- [SOURCE EXTRACT]
************
If we plot the Gaussian for x1 and x2 we get something like this

If you plot the product of these things you get a surface plot like this
With this surface plot, the height of the surface is the probability - p(x)
We can't always do surface plots, but for this example it's quite a nice way to show the probability of a 2D feature vector
Check if a value is anomalous
Set epsilon as some value
Say we have two new data points new data-point has the values
x1 test
x2 test
We compute
p(x1 test) = 0.436 >= epsilon (~40% chance it's normal)
Normal
p(x2 test) = 0.0021 < epsilon (~0.2% chance it's normal)
Anomalous
What this is saying is if you look at the surface plot, all values above a certain height are normal, all the values below that threshold
are probably anomalous

Developing and evaluating and anomaly detection system


Here talk about developing a system for anomaly detection
How to evaluate an algorithm
Previously we spoke about the importance of real-number evaluation
Often need to make a lot of choices (e.g. features to use)
************
- [GOAL] Please write out the anomaly detection notes starting at "Here talk about" and ending at "features to use)". The items are not needed here.

Items for locating words and elements:
************
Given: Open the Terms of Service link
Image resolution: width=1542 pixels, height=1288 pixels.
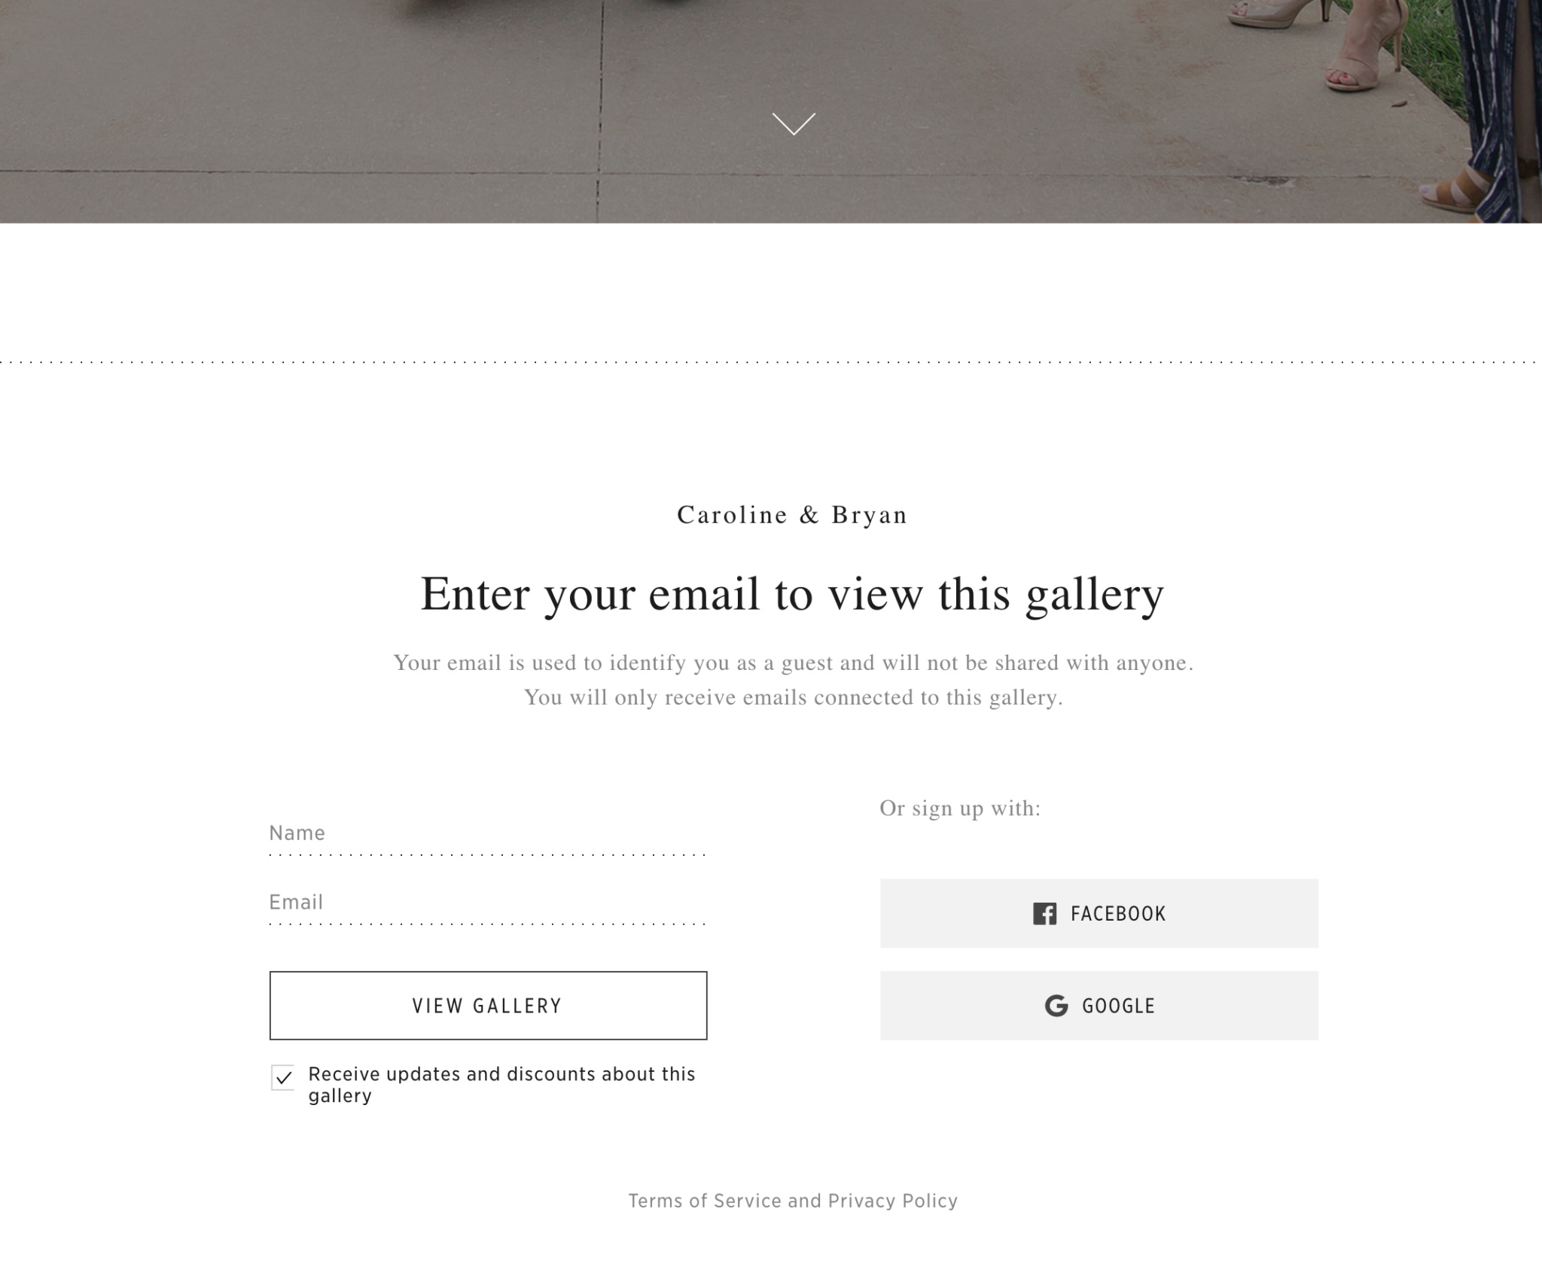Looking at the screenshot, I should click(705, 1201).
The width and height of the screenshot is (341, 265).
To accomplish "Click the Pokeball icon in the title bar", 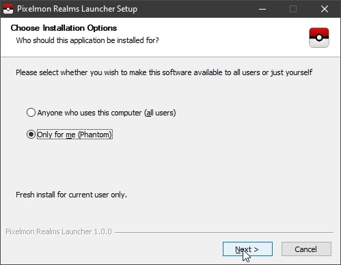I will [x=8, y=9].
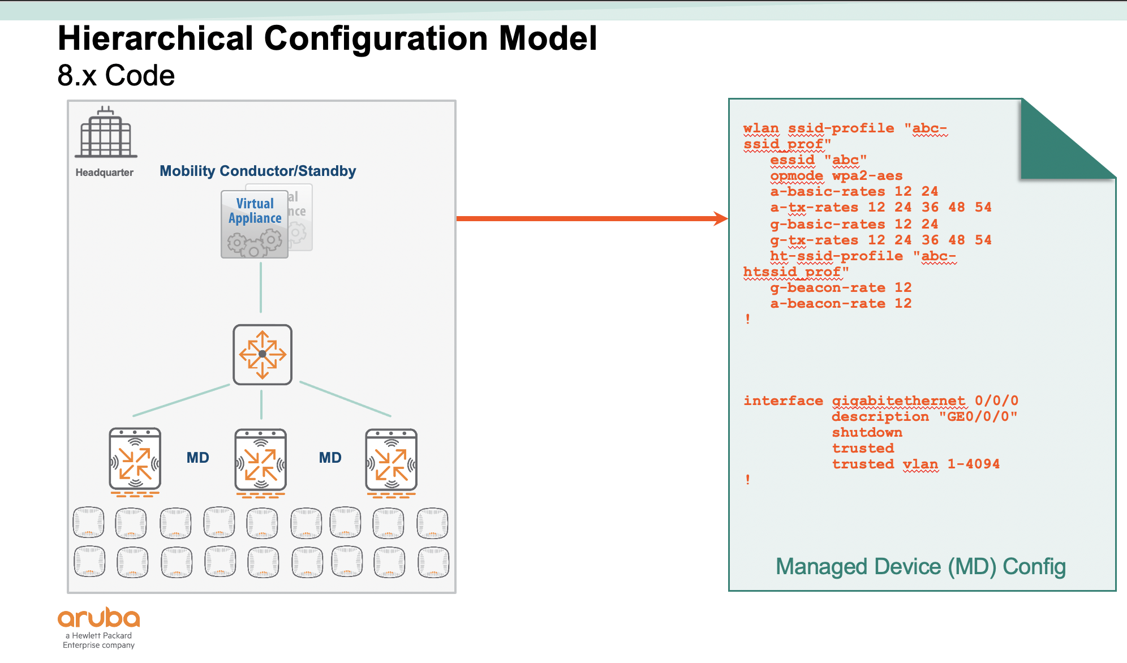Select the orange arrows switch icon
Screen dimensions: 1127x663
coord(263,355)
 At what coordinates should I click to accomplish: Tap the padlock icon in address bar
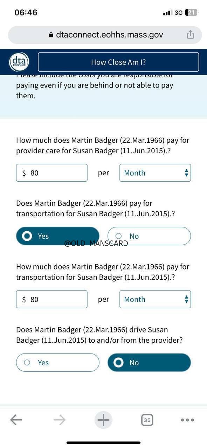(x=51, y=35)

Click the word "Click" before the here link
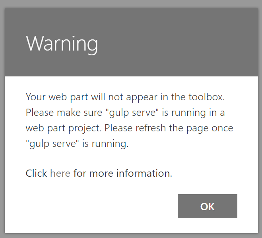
************
- [WRITTEN SOLUTION]
Here talk about developing a system for anomaly detection
How to evaluate an algorithm
Previously we spoke about the importance of real-number evaluation
Often need to make a lot of choices (e.g. features to use)